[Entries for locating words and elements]
☆ ☆ ☆ ☆ ☆ ☆ ☆

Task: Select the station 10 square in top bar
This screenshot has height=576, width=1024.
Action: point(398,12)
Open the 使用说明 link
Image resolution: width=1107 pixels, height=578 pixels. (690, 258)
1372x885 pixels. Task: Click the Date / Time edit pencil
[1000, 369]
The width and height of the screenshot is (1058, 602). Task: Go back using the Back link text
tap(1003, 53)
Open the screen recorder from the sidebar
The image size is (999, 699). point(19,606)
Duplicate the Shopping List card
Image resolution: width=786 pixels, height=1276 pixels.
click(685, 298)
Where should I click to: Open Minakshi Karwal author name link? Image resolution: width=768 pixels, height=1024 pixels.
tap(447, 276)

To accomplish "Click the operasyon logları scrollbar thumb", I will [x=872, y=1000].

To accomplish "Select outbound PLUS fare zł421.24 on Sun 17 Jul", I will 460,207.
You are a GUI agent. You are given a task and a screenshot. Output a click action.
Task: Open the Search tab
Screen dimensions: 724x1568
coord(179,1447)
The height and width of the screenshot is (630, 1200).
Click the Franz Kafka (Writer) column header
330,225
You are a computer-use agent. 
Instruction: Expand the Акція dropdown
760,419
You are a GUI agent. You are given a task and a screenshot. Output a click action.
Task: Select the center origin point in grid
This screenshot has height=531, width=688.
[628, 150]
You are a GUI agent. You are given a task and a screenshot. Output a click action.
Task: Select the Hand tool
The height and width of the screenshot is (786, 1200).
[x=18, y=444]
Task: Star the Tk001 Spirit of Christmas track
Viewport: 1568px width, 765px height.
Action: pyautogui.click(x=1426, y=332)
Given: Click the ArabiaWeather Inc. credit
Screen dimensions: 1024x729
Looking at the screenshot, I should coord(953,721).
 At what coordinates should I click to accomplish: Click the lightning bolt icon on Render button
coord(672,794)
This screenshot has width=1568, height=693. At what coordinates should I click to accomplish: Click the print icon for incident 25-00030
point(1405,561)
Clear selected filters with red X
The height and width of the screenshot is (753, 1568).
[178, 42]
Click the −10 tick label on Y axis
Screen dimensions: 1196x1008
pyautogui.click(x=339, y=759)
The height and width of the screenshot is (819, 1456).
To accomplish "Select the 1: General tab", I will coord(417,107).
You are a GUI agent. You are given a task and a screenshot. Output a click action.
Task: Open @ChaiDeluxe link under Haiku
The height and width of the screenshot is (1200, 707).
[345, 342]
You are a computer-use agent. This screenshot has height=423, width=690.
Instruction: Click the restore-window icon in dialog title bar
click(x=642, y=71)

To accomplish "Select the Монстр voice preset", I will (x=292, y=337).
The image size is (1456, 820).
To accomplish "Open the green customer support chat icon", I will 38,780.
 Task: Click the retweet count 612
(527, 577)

☆ ☆ ☆ ☆ ☆ ☆ ☆

### What the exercise asks
Reproduce each line of the entries without changing anything.

### Answer
Task: Select the station 10 square in top bar
This screenshot has height=576, width=1024.
Action: point(398,12)
Open the 使用说明 link
Image resolution: width=1107 pixels, height=578 pixels. (690, 258)
1372x885 pixels. Task: Click the Date / Time edit pencil
[1000, 369]
The width and height of the screenshot is (1058, 602). Task: Go back using the Back link text
tap(1003, 53)
Open the screen recorder from the sidebar
The image size is (999, 699). point(19,606)
Duplicate the Shopping List card
Image resolution: width=786 pixels, height=1276 pixels.
click(685, 298)
Where should I click to: Open Minakshi Karwal author name link? Image resolution: width=768 pixels, height=1024 pixels.
tap(447, 276)

To accomplish "Click the operasyon logları scrollbar thumb", I will [x=872, y=1000].

To accomplish "Select outbound PLUS fare zł421.24 on Sun 17 Jul", I will 460,207.
You are a GUI agent. You are given a task and a screenshot. Output a click action.
Task: Open the Search tab
Screen dimensions: 724x1568
coord(179,1447)
The height and width of the screenshot is (630, 1200).
Click the Franz Kafka (Writer) column header
330,225
You are a computer-use agent. 
Instruction: Expand the Акція dropdown
760,419
You are a GUI agent. You are given a task and a screenshot. Output a click action.
Task: Select the center origin point in grid
This screenshot has height=531, width=688.
[628, 150]
You are a GUI agent. You are given a task and a screenshot. Output a click action.
Task: Select the Hand tool
The height and width of the screenshot is (786, 1200).
[x=18, y=444]
Task: Star the Tk001 Spirit of Christmas track
Viewport: 1568px width, 765px height.
Action: pyautogui.click(x=1426, y=332)
Given: Click the ArabiaWeather Inc. credit
Screen dimensions: 1024x729
Looking at the screenshot, I should coord(953,721).
 At what coordinates should I click to accomplish: Click the lightning bolt icon on Render button
coord(672,794)
This screenshot has width=1568, height=693. At what coordinates should I click to accomplish: Click the print icon for incident 25-00030
point(1405,561)
Clear selected filters with red X
The height and width of the screenshot is (753, 1568).
[178, 42]
Click the −10 tick label on Y axis
Screen dimensions: 1196x1008
pyautogui.click(x=339, y=759)
The height and width of the screenshot is (819, 1456).
To accomplish "Select the 1: General tab", I will coord(417,107).
You are a GUI agent. You are given a task and a screenshot. Output a click action.
Task: Open @ChaiDeluxe link under Haiku
The height and width of the screenshot is (1200, 707).
[345, 342]
You are a computer-use agent. This screenshot has height=423, width=690.
Instruction: Click the restore-window icon in dialog title bar
click(x=642, y=71)

To accomplish "Select the Монстр voice preset", I will (x=292, y=337).
The image size is (1456, 820).
To accomplish "Open the green customer support chat icon", I will 38,780.
 Task: Click the retweet count 612
(527, 577)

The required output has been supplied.